> **SUPPLIED RECORDS**
·····
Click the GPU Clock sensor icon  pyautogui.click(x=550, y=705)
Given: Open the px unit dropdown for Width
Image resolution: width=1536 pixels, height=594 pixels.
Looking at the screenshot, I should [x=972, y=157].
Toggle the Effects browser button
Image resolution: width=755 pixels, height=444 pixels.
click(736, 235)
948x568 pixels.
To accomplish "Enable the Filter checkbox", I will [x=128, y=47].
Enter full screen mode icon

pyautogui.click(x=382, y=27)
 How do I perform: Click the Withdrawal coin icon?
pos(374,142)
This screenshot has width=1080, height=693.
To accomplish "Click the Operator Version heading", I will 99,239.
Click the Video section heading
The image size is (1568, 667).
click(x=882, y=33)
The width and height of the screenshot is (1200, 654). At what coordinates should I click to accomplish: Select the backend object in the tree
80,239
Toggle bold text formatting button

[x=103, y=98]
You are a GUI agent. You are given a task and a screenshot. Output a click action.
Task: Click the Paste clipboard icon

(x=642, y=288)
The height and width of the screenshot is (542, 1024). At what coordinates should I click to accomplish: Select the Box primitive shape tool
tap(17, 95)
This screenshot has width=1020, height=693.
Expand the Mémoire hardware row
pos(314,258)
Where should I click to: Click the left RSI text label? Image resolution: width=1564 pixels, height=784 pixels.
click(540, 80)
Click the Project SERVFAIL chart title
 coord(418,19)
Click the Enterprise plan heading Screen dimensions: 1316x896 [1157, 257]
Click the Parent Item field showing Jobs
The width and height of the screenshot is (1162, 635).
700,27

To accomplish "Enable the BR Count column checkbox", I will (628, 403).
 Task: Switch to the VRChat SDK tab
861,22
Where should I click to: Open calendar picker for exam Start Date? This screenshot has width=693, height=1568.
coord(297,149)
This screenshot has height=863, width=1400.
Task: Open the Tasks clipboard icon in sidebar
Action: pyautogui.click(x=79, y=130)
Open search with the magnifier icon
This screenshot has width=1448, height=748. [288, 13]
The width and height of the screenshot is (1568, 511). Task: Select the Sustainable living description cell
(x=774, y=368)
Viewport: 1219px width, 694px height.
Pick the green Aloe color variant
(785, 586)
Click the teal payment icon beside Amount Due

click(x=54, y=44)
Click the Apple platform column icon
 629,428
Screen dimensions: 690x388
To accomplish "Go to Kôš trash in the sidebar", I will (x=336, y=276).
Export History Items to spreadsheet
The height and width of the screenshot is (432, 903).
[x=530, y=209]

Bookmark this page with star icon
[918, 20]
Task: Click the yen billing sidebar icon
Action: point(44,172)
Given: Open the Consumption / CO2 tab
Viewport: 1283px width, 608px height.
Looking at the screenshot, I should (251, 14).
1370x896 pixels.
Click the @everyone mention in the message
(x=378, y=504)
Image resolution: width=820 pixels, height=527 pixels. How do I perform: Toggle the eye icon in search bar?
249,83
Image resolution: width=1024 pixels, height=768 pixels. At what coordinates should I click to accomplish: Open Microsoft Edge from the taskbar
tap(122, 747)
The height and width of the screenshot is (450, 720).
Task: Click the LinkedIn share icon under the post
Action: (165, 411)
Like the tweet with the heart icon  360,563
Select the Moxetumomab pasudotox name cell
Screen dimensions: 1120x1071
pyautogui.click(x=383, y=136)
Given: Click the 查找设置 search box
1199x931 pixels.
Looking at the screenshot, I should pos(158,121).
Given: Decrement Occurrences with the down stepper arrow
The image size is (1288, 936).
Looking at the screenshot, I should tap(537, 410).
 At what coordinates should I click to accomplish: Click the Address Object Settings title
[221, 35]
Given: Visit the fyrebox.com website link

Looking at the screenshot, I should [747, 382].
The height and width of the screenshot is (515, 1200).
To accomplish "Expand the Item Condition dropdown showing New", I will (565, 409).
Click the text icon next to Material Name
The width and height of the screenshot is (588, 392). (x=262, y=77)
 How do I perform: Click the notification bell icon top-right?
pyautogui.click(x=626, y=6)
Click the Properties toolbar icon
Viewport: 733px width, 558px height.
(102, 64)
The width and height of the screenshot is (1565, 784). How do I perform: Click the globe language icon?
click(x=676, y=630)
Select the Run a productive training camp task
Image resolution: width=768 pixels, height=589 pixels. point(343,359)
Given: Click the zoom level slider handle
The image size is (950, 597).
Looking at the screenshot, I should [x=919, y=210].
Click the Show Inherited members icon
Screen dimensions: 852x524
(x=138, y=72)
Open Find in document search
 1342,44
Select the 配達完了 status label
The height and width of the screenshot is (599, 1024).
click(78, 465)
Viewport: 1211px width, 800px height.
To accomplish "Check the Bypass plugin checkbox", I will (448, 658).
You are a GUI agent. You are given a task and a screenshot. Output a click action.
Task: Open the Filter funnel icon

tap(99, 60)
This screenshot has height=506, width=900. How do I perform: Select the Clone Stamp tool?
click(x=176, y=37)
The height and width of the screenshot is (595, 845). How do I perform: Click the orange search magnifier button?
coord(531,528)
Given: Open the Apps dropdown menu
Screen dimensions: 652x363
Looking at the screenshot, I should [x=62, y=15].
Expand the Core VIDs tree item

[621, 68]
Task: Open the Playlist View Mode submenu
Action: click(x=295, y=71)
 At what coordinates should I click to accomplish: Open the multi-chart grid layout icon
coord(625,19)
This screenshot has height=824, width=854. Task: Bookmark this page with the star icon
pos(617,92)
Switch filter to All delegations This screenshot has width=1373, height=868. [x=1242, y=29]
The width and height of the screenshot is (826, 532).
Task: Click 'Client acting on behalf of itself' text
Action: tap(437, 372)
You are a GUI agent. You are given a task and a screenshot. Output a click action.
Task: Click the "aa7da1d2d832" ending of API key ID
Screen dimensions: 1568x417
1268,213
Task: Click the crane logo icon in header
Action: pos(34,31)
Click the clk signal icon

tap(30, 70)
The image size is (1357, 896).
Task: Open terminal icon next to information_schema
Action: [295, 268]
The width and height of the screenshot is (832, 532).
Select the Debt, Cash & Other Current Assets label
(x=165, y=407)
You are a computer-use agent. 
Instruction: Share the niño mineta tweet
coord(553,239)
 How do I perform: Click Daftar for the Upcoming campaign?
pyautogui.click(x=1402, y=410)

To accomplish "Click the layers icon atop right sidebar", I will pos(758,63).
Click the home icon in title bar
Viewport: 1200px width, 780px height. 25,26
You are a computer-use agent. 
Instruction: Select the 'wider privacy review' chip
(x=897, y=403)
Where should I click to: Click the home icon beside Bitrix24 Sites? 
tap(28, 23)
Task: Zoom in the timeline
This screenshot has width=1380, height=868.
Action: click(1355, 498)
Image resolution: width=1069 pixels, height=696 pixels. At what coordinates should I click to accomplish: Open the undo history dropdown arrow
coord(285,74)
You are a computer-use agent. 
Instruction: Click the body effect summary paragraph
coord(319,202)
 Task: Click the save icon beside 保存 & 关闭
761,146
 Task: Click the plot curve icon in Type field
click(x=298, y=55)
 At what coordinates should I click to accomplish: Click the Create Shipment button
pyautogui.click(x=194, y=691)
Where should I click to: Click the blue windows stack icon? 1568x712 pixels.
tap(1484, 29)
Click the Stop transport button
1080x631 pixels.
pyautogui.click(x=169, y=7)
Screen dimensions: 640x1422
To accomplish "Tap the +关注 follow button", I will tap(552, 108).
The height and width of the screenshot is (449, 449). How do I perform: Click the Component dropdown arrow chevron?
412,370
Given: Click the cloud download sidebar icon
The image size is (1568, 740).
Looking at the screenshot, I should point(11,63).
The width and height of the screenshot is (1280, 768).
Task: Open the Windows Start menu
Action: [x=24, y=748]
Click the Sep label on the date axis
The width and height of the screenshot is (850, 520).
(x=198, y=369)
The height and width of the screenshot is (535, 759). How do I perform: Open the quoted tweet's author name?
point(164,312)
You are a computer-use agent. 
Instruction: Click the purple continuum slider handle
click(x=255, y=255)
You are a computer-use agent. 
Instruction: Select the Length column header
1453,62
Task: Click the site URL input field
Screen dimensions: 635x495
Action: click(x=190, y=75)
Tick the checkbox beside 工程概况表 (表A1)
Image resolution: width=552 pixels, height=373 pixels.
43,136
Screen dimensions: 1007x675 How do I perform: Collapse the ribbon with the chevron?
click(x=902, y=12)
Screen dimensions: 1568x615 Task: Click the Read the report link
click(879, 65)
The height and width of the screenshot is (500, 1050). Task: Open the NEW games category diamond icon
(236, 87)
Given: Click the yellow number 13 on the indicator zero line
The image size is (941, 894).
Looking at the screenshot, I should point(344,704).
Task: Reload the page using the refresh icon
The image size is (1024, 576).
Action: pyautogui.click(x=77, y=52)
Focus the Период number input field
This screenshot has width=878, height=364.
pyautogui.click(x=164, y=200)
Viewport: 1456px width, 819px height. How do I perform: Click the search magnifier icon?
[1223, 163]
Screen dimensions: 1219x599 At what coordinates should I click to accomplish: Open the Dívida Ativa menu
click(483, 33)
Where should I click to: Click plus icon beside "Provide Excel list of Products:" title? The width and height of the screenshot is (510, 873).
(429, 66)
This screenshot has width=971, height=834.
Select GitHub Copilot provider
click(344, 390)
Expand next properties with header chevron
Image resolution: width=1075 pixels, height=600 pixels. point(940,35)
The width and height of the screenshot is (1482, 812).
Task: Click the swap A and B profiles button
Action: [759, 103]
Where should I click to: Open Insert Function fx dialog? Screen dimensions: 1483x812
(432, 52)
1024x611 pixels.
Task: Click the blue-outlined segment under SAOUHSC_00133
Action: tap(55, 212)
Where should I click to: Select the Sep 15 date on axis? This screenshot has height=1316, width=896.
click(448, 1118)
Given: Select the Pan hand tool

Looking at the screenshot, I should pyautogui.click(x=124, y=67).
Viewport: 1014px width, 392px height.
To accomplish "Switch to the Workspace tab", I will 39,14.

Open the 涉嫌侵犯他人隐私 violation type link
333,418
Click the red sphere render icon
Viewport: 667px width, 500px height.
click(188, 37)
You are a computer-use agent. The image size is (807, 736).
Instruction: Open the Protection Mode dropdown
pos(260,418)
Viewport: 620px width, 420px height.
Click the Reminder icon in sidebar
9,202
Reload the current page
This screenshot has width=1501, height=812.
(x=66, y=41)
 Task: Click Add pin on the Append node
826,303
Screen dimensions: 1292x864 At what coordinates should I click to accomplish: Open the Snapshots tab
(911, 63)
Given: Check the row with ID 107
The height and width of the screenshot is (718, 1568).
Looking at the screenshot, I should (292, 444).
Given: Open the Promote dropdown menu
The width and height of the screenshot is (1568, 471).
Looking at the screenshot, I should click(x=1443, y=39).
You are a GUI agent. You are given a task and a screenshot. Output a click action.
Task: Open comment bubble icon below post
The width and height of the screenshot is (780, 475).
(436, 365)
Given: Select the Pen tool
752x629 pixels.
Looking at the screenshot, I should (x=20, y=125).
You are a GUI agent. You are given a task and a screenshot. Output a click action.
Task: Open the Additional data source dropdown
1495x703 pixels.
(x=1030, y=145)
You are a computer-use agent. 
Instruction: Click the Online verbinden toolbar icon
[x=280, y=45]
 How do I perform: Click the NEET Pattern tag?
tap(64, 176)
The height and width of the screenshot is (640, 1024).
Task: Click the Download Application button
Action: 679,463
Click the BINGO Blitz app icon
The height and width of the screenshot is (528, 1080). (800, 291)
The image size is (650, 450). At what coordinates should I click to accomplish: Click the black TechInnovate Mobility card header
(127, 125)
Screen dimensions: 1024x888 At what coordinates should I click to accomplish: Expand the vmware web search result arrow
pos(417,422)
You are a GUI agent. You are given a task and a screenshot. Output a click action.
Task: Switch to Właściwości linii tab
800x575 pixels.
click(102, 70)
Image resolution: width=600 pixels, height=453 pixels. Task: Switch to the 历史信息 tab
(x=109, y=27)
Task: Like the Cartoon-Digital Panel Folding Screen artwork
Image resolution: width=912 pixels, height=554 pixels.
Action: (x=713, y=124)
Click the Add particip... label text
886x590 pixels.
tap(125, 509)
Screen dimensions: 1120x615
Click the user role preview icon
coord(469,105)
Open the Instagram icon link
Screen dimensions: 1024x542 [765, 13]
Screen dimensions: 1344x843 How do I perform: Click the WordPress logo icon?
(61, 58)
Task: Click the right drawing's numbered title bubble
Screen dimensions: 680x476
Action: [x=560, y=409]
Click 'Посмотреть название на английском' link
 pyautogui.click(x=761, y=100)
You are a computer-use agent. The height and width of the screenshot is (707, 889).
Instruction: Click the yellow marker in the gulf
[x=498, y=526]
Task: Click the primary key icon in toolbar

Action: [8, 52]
·····
> **DIRECTIONS FOR THIS TASK**
From the material above, please return each line containing "checkbox".

> **YOUR RESPONSE**
To accomplish "Enable the Filter checkbox", I will [x=128, y=47].
To accomplish "Enable the BR Count column checkbox", I will (628, 403).
To accomplish "Check the Bypass plugin checkbox", I will (448, 658).
Tick the checkbox beside 工程概况表 (表A1)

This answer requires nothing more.